## REQUIRED TASKS
- A) In the article on the Immel Medicaid case, turn the paragraph beginning "Medicaid is a federal-state partnership" into a short bulleted list that keeps its main facts.
- B) According to the article on the Immel Medicaid case, which court is now hearing Immel v. Lumpkin?

AARP has filed a brief supporting an applicant denied Medicaid coverage. The state argues that a federal court has no jurisdiction to hear the dispute, a position which if upheld would eliminate many worthy challenges to eligibility denials filed by the nation's most at-risk people.
Mary Immel's application for Medicaid was rejected three times on various grounds by Ohio, and while each time a hearing officer rejected the state's reasons, the state continued to deny her application. Immel then sued in federal court. Immel v. Lumpkin is now before the U.S. Court of Appeals for the Sixth Circuit.
Medicaid is a federal-state partnership that provides health insurance coverage for those with extremely low incomes and specific target populations (people with disabilities, children in foster care and others Congress has determined are particularly at risk). States are not required to have Medicaid programs, but if they elect to participate in the program and thereby receive significant federal funding to provide health care services, states must abide by federal rules governing services provided and governing eligibility determination.
At issue in the Immel case is the standard of review a federal court applies in considering a state's denial of eligibility. There is a longstanding federal doctrine that severely limits federal courts from reviewing a state court's decision about its own state's laws, and Ohio has invoked that doctrine in seeking to escape federal court review.
But as Mary Immel argues, and as AARP argues in its "friend of the court" brief filed by AARP Foundation Litigation attorneys in conjunction with the National Senior Citizens Law Center and the National Health Law Program, the federal doctrine described above has never been extended to Medicaid, a state hearing officer is not a state court and, therefore, the reliance on a state court determination is inapplicable here.
The issue is important because many people denied Medicaid eligibility bring their disputes in federal court, relying on the fact that the law is a federal-state partnership and that a federal court is the appropriate place to get a fair and impartial hearing involving the state's compliance with that law. If the Sixth Circuit were to close this avenue of redress, it would sharply tilt the playing field against applicants denied eligibility, limiting access to quality health services for the nation's most low-income and at-risk populations.

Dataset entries
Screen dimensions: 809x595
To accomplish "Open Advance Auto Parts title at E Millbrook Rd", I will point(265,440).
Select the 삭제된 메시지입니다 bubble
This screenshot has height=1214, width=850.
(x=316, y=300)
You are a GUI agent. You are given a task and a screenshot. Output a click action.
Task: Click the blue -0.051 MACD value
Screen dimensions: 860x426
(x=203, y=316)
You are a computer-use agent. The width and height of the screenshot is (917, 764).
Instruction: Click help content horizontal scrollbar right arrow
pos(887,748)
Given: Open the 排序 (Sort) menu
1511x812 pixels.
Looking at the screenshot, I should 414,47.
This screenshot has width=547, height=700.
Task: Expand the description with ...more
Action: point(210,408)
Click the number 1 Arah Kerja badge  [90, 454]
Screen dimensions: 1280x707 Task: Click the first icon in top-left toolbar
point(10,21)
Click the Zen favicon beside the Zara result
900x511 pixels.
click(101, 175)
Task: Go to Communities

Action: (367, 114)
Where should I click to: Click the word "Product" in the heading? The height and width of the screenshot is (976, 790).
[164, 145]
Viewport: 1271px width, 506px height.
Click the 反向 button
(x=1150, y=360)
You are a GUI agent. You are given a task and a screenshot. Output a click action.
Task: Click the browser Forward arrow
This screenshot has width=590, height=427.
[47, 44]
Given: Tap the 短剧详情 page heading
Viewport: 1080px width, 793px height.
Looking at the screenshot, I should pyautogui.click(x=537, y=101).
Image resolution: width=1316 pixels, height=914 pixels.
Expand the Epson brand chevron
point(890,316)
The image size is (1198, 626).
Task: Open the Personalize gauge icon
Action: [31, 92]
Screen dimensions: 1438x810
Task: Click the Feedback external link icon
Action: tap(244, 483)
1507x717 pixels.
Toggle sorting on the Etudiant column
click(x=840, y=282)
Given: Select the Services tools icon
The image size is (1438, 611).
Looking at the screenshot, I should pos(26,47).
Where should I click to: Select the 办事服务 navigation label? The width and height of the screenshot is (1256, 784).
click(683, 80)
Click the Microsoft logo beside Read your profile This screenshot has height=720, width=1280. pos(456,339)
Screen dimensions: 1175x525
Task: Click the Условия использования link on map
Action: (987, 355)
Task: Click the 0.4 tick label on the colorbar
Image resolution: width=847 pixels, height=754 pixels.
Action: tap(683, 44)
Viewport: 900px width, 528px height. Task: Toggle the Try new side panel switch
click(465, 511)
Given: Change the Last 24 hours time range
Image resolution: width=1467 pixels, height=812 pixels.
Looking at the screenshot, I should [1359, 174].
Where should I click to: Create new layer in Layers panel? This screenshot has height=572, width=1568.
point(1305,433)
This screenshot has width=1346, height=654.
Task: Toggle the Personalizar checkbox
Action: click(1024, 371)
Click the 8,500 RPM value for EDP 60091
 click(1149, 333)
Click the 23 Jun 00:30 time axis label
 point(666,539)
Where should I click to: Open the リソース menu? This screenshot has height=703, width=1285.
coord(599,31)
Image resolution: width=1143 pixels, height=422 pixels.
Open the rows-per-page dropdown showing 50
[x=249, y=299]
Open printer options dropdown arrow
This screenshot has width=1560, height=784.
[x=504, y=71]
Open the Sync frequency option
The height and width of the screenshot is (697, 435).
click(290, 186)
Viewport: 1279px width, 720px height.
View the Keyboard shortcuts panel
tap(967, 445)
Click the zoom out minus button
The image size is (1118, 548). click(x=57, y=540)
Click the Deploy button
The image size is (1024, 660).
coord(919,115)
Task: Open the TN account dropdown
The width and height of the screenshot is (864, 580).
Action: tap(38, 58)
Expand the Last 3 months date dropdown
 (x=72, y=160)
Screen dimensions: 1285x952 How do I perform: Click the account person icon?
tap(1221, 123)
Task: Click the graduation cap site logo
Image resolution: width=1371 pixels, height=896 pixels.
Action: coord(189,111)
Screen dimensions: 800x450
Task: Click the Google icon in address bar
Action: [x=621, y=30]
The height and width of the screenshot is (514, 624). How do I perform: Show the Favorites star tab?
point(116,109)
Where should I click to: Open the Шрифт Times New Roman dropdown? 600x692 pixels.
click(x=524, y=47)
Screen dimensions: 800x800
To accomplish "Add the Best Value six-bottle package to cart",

## EXERCISE ANSWERS
- A)
- Medicaid is a federal-state partnership that provides health insurance to people with extremely low incomes and to specific target populations, such as people with disabilities and children in foster care.
- States are not required to have Medicaid programs.
- States that choose to participate receive significant federal funding.
- Participating states must follow federal rules on the services provided and on eligibility determination.

- B) The U.S. Court of Appeals for the Sixth Circuit.